Works by Soviet composers occupy an important place in the theater’s repertoire. Soviet operas include Dzerzhinskii’s The Quiet Don (1936), Paliashvili’s Daisi (1937, first performance in Russian), Khrennikov’s During the Storm (1939), Zhukovskii’s From the Bottom of My Heart (1950; State Prize of the USSR, 1951), Kreitner’s Tania (1955), and Prokofiev’s Betrothal in the Monastery (1971). Soviet ballets include Asaf ev’s The Fountain of Bakhchisarai (1936), Glière’s The Bronze Horseman (1952), Kovalev’s The Young Girl and Death (1961; second version, 1973), Prokofiev’s Cinderella (1965), and Khachaturian’s Spartacus (1967) and Gayane (1972). The theater staged, for the first time in the USSR, the opera Sviatopluk by E. Suchoň (1962) and the ballets The Kerchief by Kenessey (1956) and Legend of the Lake by Vladigerov (1969).

The theater also stages such classic operas as Mussorgsky’s Boris Godunov (1935), Glinka’s Ivan Susanin (1939), Rimsky-Korsakov’s The Golden Cockerel (1946; State Prize of the USSR, 1947), Verdi’s Otello (1951) and Don Carlos (1964), and Massenet’s Manon (1960). Classic ballets staged by the theater include Tchaikovsky’s The Sleeping Beauty (1941) and The Nutcracker (1959) and Adam’s Giselle (1960). The repertoire of the 1960’s and early 1970’s has included such operas as Tchaikovsky’s Eugene Onegin, The Queen of Spades, and The Sorceress, Rimsky-Korsakov’s The Tsar’s Bride, Dargomyzh-skii’s The Mermaid, Verdi’s Il Trovatore, Rigoletto, and La Traviata, and Gounod’s Faust and such ballets as Tchaikovsky’s Swan Lake and Minkus’ Don Quixote.

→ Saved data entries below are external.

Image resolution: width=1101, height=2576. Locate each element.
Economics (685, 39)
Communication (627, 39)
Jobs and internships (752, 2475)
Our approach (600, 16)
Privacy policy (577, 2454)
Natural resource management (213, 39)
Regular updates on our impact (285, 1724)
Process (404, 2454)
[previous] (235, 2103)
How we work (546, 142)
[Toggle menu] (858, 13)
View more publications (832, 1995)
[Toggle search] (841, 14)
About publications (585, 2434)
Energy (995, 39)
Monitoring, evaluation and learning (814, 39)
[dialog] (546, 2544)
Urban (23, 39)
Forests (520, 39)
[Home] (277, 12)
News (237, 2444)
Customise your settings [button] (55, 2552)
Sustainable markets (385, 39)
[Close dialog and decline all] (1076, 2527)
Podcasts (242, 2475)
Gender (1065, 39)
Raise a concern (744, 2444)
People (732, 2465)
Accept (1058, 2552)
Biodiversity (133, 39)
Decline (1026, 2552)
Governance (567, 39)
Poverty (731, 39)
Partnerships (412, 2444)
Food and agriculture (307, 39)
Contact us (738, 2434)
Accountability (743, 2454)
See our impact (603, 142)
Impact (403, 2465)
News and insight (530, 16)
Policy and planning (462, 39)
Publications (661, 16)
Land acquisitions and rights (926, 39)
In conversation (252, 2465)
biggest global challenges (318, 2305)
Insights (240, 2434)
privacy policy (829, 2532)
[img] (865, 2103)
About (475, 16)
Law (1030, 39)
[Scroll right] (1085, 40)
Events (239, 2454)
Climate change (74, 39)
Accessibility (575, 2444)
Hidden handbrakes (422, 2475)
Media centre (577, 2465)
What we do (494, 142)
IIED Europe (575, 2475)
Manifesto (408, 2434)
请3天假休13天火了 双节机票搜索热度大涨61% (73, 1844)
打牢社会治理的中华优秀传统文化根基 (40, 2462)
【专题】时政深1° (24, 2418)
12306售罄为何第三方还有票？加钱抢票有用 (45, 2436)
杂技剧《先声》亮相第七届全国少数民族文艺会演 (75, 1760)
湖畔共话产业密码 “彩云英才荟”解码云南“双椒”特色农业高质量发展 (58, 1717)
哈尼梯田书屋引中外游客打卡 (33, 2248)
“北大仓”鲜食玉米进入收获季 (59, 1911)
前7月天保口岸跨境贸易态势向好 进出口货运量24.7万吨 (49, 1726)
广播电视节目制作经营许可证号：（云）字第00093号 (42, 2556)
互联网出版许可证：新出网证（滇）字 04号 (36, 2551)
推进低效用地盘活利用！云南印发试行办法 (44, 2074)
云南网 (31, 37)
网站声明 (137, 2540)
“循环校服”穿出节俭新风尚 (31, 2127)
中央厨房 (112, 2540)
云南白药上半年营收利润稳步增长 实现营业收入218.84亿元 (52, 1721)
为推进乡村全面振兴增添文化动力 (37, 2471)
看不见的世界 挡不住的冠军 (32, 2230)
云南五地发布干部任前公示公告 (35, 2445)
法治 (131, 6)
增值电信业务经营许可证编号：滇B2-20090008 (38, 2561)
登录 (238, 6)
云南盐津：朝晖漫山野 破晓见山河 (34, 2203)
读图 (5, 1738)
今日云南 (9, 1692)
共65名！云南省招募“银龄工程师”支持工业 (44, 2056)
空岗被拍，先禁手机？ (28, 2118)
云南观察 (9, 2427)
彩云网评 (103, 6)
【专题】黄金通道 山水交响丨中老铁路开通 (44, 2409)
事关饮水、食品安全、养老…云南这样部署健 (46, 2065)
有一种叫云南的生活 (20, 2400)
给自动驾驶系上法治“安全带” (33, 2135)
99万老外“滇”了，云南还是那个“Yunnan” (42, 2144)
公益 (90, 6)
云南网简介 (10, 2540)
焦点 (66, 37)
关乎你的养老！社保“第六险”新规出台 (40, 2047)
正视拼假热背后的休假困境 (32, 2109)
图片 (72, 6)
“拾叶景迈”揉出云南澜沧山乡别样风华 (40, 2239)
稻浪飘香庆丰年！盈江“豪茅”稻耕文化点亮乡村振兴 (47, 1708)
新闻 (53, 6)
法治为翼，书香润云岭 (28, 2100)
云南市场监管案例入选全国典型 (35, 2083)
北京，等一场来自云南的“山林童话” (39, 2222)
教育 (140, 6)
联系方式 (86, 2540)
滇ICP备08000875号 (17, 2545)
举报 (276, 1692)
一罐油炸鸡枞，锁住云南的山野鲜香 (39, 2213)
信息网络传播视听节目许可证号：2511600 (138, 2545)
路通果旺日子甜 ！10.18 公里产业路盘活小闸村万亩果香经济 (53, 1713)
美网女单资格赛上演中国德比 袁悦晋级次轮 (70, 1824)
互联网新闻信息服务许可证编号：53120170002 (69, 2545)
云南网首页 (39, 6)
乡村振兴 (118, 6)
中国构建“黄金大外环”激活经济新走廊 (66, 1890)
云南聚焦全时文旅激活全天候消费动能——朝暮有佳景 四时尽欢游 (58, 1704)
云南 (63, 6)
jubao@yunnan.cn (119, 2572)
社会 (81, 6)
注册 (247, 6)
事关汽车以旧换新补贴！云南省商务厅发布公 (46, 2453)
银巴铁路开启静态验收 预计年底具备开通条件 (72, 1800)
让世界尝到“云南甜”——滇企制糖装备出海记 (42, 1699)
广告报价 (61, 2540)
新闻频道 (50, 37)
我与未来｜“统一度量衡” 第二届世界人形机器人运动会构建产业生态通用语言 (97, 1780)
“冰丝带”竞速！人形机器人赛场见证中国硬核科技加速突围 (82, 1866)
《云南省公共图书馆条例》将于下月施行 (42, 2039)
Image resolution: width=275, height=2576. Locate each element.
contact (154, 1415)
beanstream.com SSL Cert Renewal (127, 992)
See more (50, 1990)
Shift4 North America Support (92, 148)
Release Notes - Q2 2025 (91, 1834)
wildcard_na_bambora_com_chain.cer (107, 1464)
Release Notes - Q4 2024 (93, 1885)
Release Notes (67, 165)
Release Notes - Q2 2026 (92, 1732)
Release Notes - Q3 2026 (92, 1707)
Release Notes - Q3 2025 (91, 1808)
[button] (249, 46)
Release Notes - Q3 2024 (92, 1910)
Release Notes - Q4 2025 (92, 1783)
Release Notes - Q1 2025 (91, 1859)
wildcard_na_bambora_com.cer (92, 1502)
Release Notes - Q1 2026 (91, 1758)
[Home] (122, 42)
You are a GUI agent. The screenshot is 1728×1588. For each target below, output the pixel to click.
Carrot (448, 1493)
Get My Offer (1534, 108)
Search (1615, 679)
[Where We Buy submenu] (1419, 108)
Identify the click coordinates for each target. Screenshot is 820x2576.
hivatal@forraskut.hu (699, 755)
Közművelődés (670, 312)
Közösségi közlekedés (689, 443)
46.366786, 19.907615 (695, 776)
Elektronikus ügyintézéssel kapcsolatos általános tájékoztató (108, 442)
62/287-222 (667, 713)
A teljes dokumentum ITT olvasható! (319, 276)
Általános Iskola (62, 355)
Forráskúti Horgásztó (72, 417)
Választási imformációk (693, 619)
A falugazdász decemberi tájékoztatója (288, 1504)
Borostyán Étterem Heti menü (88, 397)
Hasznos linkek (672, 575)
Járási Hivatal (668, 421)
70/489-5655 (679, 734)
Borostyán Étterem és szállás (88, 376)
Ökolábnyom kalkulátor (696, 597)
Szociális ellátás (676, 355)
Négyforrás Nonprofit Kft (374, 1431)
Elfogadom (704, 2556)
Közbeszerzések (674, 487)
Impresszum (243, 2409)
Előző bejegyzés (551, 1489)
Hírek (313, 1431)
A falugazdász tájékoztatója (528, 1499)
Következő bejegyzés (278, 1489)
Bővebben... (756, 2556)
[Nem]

Among the conductors who have been associated with the theater are A. V. Pavlov-Arbenin, V. A. Shefer, and N. A. Shka-rovskii. Stage directors have included I. A. Varfolomeev, Ia. A. Grechnev, and B. A. Mordvinov, and choreographers, V. T. Adashevskii and V. I. Vronskii.

Singers of the theater include (1975) People’s Artists of the RSFSR O. V. Bardina, G. E. Stanislavova, and Iu. L. Popov, Honored Artists of the RSFSR A. D. Rudes and A. F. Saba-dashev, Honored Artist of the Bashkir ASSR N. A. Briatko, and Honored Artist of the Kara-Kalpak ASSR L. A. Smetanni-kov. Principal dancers include N. V. Trofimova and R. G. Shapkina. Iu. L. Kochnev is the principal conductor, and A. E. Pochikovskii is the principal stage director. The principal choreographer is A. I. Pantykin, and the principal choral director is Honored Artist of the RSFSR A. A. Dobromirova. The principal stage designer is A. V. Kriukov. In 1962 the theater moved into a new building with a seating capacity of 1,200.